No capítulo anterior pudemos ver como as coisas, nos anos de caminhada do povo pelo deserto, se passaram desde a perspectiva divina, muitas vezes diferente da nossa. Para percebê-la, temos um recurso de grande importância na espiritualidade bíblica: rememorar, contar sempre de novo as histórias do cuidado de Deus pelo Seu povo. “Rememorarás todo o caminho pelo qual o Senhor, teu Deus, te guiou” (Deuteronômio 8.2). Esquecer de relembrar é começar a esquecer de fato. E o perigo de esquecer também sempre de novo é lembrado pelos textos bíblicos (Deuteronômio 8.11,19).
Em Deuteronômio 9 temos um exercício concreto de rememoração. Moisés pede a Israel que ouça com atenção e que medite num fato importante: não é porque Israel é bom, e os outros povos maus, que Deus o escolheu (9.1-6). E, para que isso fique bem gravado nas mentes e nos corações, Moisés passa a narrar de novo as infidelidades do povo ao longo desses últimos quarenta anos (9.7-24).

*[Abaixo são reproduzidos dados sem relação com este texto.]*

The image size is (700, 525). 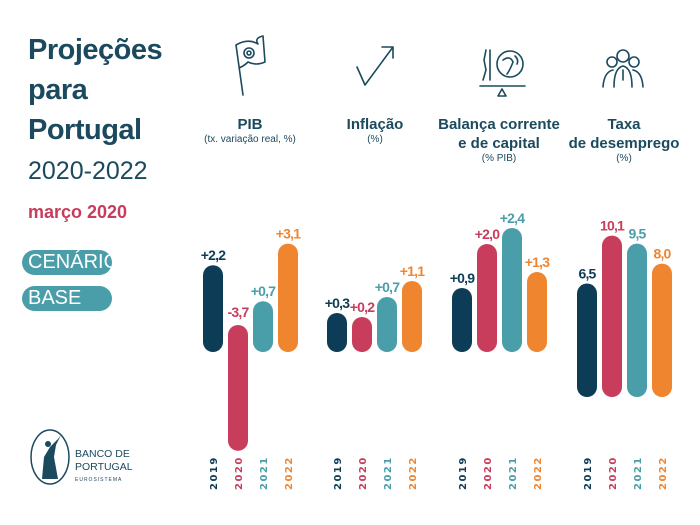 I want to click on publication-date: março 2020, so click(x=78, y=212).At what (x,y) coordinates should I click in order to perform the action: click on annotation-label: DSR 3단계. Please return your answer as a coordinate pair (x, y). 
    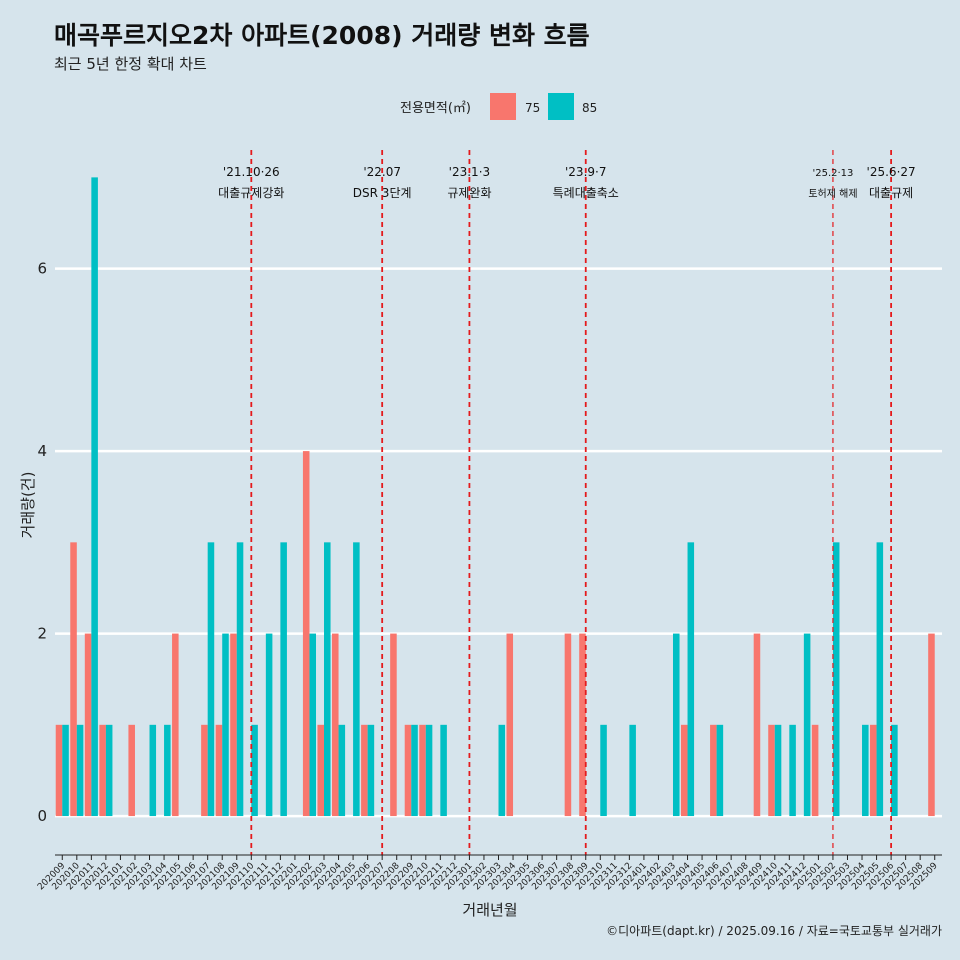
    Looking at the image, I should click on (382, 193).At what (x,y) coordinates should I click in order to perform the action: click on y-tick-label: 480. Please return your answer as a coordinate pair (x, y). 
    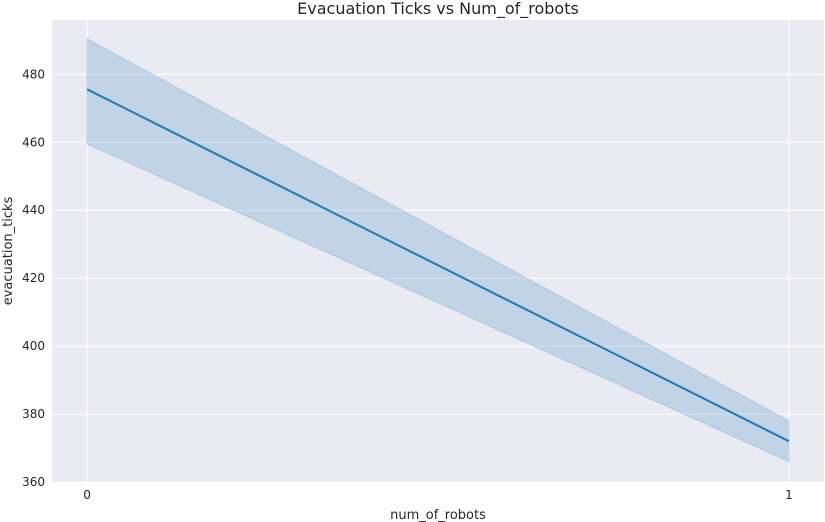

Essa narrativa da “vida no pecado”, acompanhada da lembrança do perdão (9.25-29), faz parte da essência da espiritualidade bíblica. Claro que ela pode ser desvirtuada e chegar a se tornar um exercício de auto-flagelação, propiciando sadismos e masoquismos que todos nós guardamos no fundo da alma. Tudo que é bom pode ser usado mal. Mas o esquecimento desta prática entre o povo de Deus, talvez tenha sido uma das razões para o advento da psicologia moderna em seu lado prático, clínico. Quando igrejas e sinagogas já não propiciam um ambiente de carinho-com-seriedade, onde essa rememoração possa acontecer sob o signo da aceitação e do perdão, ela precisa achar outro espaço de concretização, por sua importância para a saúde mental e espiritual do ser humano.
Mesmo os nossos esquecimentos, porém, não são a palavra final. O mais importante é que Deus lembra. E que haja pessoas que trazem as pessoas a Ele, pedindo-Lhe que lembre (v.27).